The 1972 Bi-Car Saturn Model claims to be the product of eight years of development. Regardless of the odd choice of name, the concept of a two wheeled car with retractable training wheels was anything bu new, having been “invented” numerous times.

Here’s a few of the more memorable ones:

I’m not sure it was the first, but probably the most ambitious and memorable one was the 11908 Scripps-Booth Autogo. Among its other unique features, it had the first V8 built in Detroit, and those handsome curved copper cooling pipes that looked a bit like exhaust pipes from a tiny V36 or so. Just one was built, and it’s in the Detroit Historical Society.

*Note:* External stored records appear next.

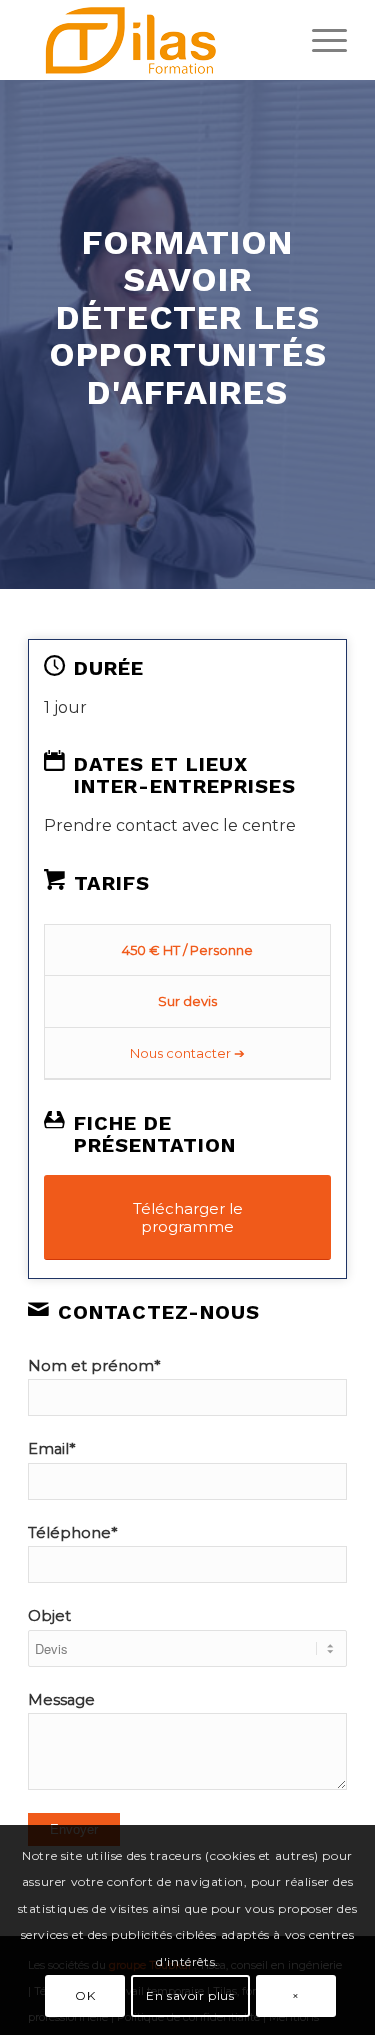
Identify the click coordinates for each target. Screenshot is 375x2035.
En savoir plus (190, 1995)
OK (85, 1995)
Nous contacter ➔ (187, 1053)
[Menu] (319, 40)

The Morgan Monotrace was not an effort by the British firm to remove one more wheel from their venerable three-wheeler. This was built by the French company Monotrace, between 1924 and 1930. Or perhaps Morgan was taking a look at it and considering it, because all the rest of these are just called Monotrace.

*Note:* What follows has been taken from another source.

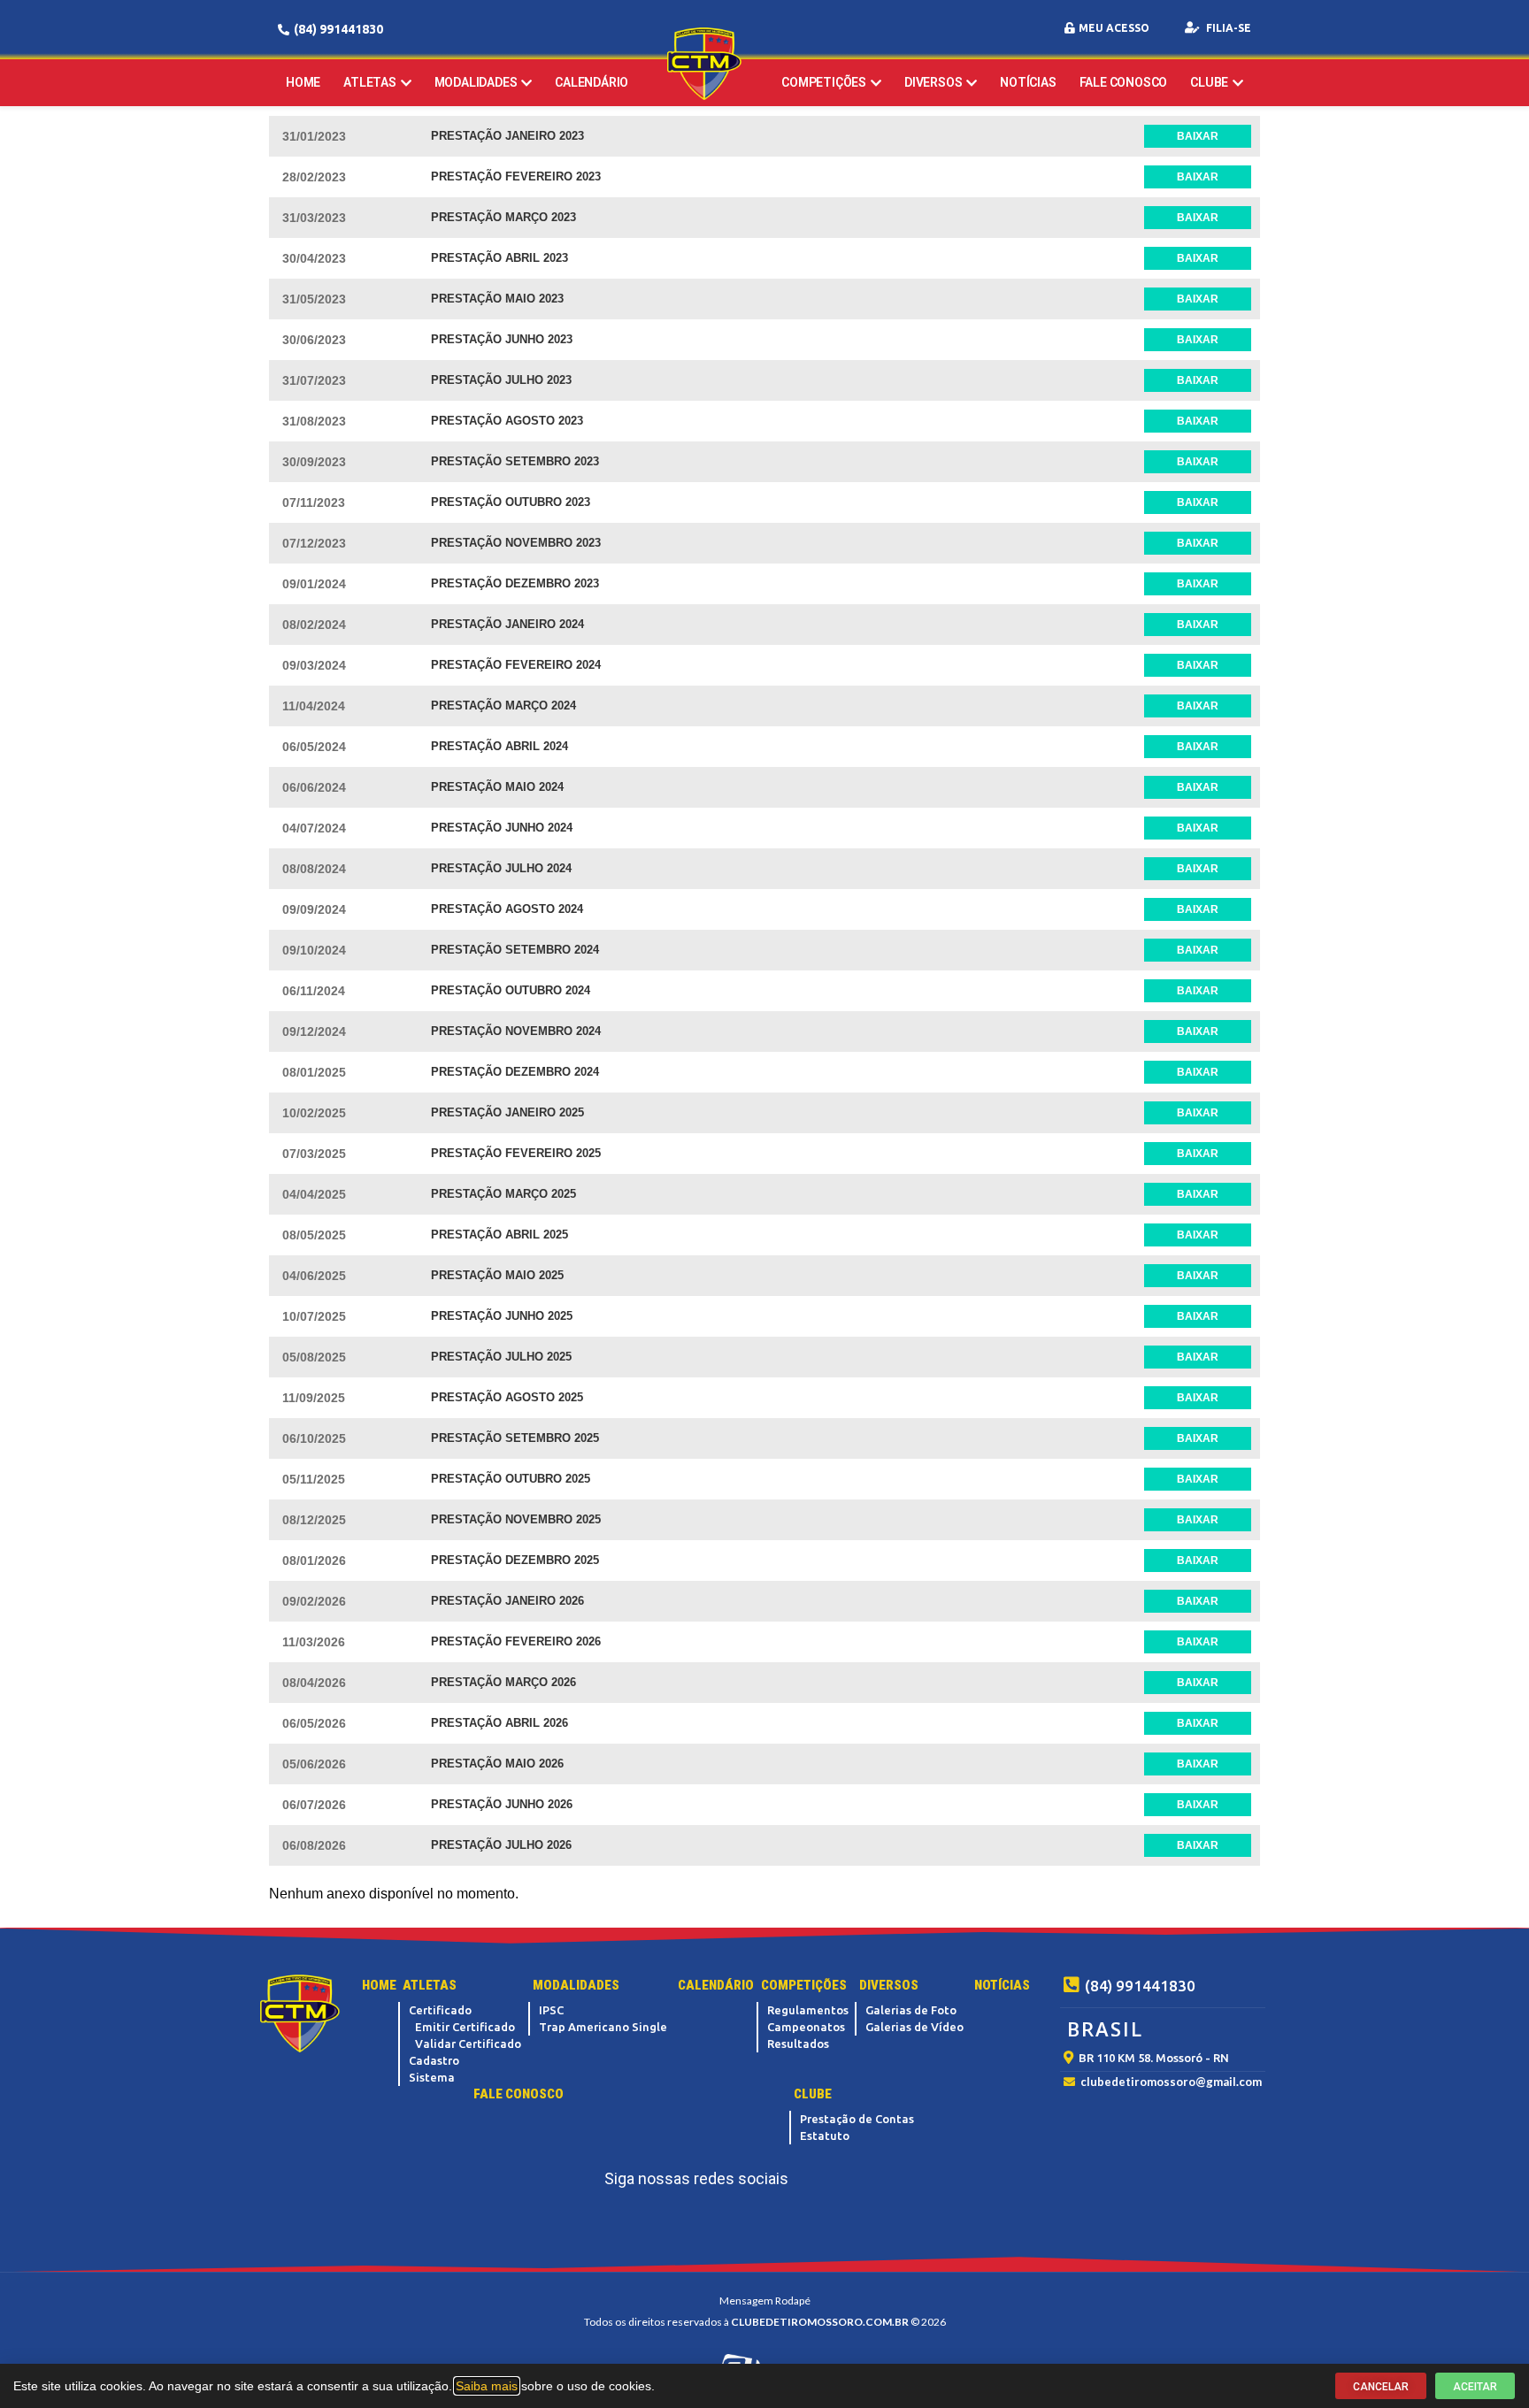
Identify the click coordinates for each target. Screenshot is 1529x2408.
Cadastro (434, 2060)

Here’s one at speed in a sporting event.

And it was hardly original, being heavily based on the 1923 German Einspurauto.

The reality is that there were dozens of two-wheeled cars built, either as one-offs or in small numbers. This is the Douglas. Great Britain seems to have hosted an outsized share of them. Maybe it’s something to do with their narrow lanes. Maybe not.

 

Note that so far whe have just touched on conventional two-wheeled “cars”. There’s an important subcategory, the Gyrocar, which employs one or more gyroscopes to assist in its stability They still had lowering side wheels for stopping and parking, but were quickly raised once it was under way and the gyros were spinning.

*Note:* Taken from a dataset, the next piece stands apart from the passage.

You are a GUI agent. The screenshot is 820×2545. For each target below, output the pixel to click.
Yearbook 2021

The granddaddy of the genre is The Shilovski Gyrocar, was commissioned in 1912 by the Russian Count Pyotr Shilovsky, a lawyer and member of the Russian royal family. It was manufactured to his design by the Wolseley Tool and Motorcar Company in England in 1914 and demonstrated in London the same year.[ The gyrocar was powered by a modified Wolseley C5 engine of 16–20 hp, with a bore of 90 mm and a stroke of 121 mm. It was mounted ahead of the radiator, driving the rear wheel through a conventional clutch and gear box. A transmission brake was fitted after the gearbox – there were no brakes on the wheels themselves. The weight of the vehicle was 2.75 tons and it had a very large turning radius.

The same basic approach was used for Ford’s Gyron concept, and there has been a stream of others ever since. It’s an enduring idea, apparently.

I don’t know anything more about the Bi-Car except what’s in these ads. The name is of course a bit unfortunate, and it’s not like “bi” was not a common term at the time. “Traditionalists may flinch”.